Current Issue :: May 6, 2008 :: Column: Nikki Jardin

Lessons accumulate with each nation we pass through

By Nikki Jardin, Contributing Columnist

We're two months into our trip. We've travelled over 1,300 miles, crossed 14 mountain ranges and have made it into Northern New Mexico.

I'm writing you from the gymnasium of Cuba Middle School in Cuba, New Mexico, about two hours north of Albuquerque. It's been snowing on and off — windy and cold enough that even I, who have only slept indoors a couple of times on this trip, elected to take shelter out of the weather.

So, I gotta tell you that I just had my first little emotional breakdown yesterday. I've certainly had my moments on this trip, but it seems I hit overflow mode and the tears just started to come — right there in the cab of Kathleen's truck as we were on our way to a mandatory walker meeting.

Hard to say what it was all about – probably a combination of things; group dynamics, the weather, not much sleep over several nights in a row. But my friend Gwen (from good 'ol Portland) pointed out something I hadn't thought about. She said, “You know, Nik, you're also spending pretty much every day listening to really intense stories from all the people you are meeting. You're absorbing all of that.”

She's probably right to some degree. From environmental destruction to human rights violations, there hasn't been a nation or a reservation we have passed through that hasn't experienced some sort of degradation to their lands or persons, and generally, because the two are necessarily connected, it's both.

Just yesterday we heard about the uranium mining that has taken place in the Navajo Nation, the destruction left behind, the proposals for more mining in the future, and how little control these people have to stop such madness from happening literally in their backyard. There are over 1,100 abandonded mines on the Navajo Reservation alone, leeching poisons into groundwaters and soils and causing serious health problems. Private companies who have extracted this highly toxic substance are under no obligation to contain these hazardous wastes due to antiquated mining laws still in effect. Therefore you have children playing in uranium tailings and people living within 1,200 feet of abandoned mines. And in 50 years of mining history in this area, there has never been a study within the Navajo Nation regarding the health effects associated with uranium poisioning. Not one.

That was just one story from a panel of 5 different groups who had come to Navajo Technical College to talk to the walkers — have us hear their concerns and take those concerns to Washington. Take their words, spoken with sometimes hearbreaking conviction to Senators. In a week we can hear a dozen different issues, the last as serious as the first.

We've also heard of the fight of the Havasupai and their water rights. And the struggle of the Fort Mohave tribe to have companies cease further exploratory drilling within their sacred lands. The Save the Peaks coalition of Flagstaff are trying to stop reclaimed water from being used to make recreational snow on the San Francisco Peaks, a sacred site to the Diné people. And there's the fight of Eloise Brown to stop the Desert Rock Power Plant from going up not 20 miles from her home, where the emissions in this pristine desert area would be the eqiuvalent of 12.5 million cars per day. And the people of Canyon de Chelly, who are in danger of losing their land to the National Park Service as it looks to expand park boundaries.

These are just a handful of issues and we aren't even halfway through our walk. So what wearies me isn't the miles we walk, or the pace of our days, or the sleeping in a new city every night. What tires me is knowing that all across this country, I am witnessing a pattern of environmental and social injustices placed on our Native peoples and the fight seems neverending.

But there is a hopefulness to this — that's what we bring to these lands — to these people. We hear their plight and take their concerns to heart and place it in the ever-growing file that will become our Manifesto that we're presenting to the House and to Congress when we arrive in D.C. Somewhere, somehow, someone is going to listen and work with us for change.

And that's why we're here, that's why we're on the road. And how do we process all this information in our hearts? We walk. We walk the miles and we pray along the way — we pray for all those suffering, we pray for healing of this scarred planet and we pray that there are allies that can and will fight with us.

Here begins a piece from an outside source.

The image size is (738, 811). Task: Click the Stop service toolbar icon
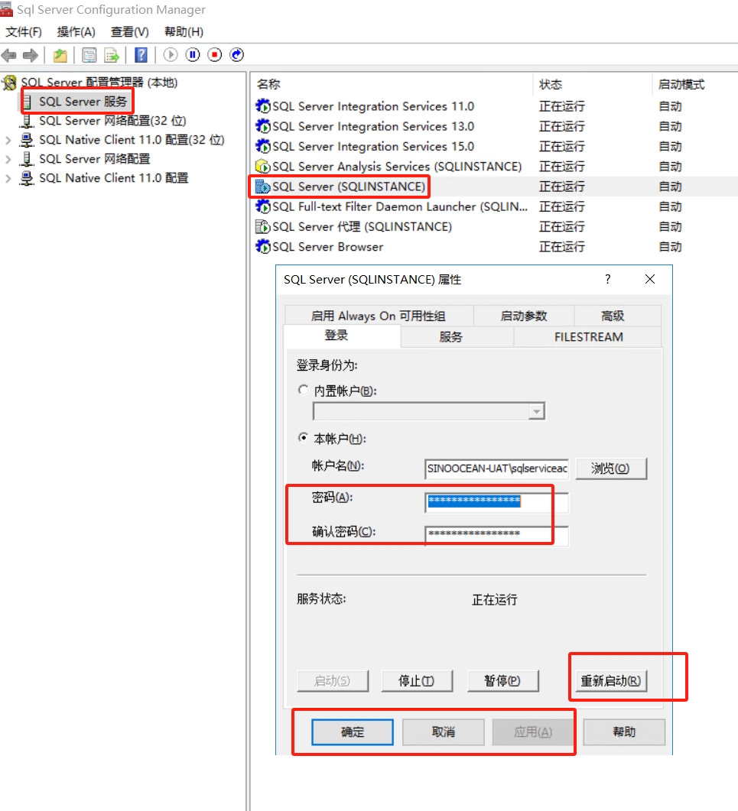(215, 55)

And yes, there are times when it gets overwhelming and you have to reach down and pull up something stronger than you to keep going. Keep walking, keep listening, keep praying. “Your strength will come from others,” we are told time and time again, and that much is true. When I am hitting mile 15 and it's windy and cold and I feel done — I think of all the people we are walking for, I think of the Earth and it quickens my step for the last miles.

And I think of the words of Dennis Banks when he tells us:

“Their struggle is our struggle. You are the prayer, you are the Eagle feather. You are Mother Earth.”

And we wipe the tears and straighten up and get back to it.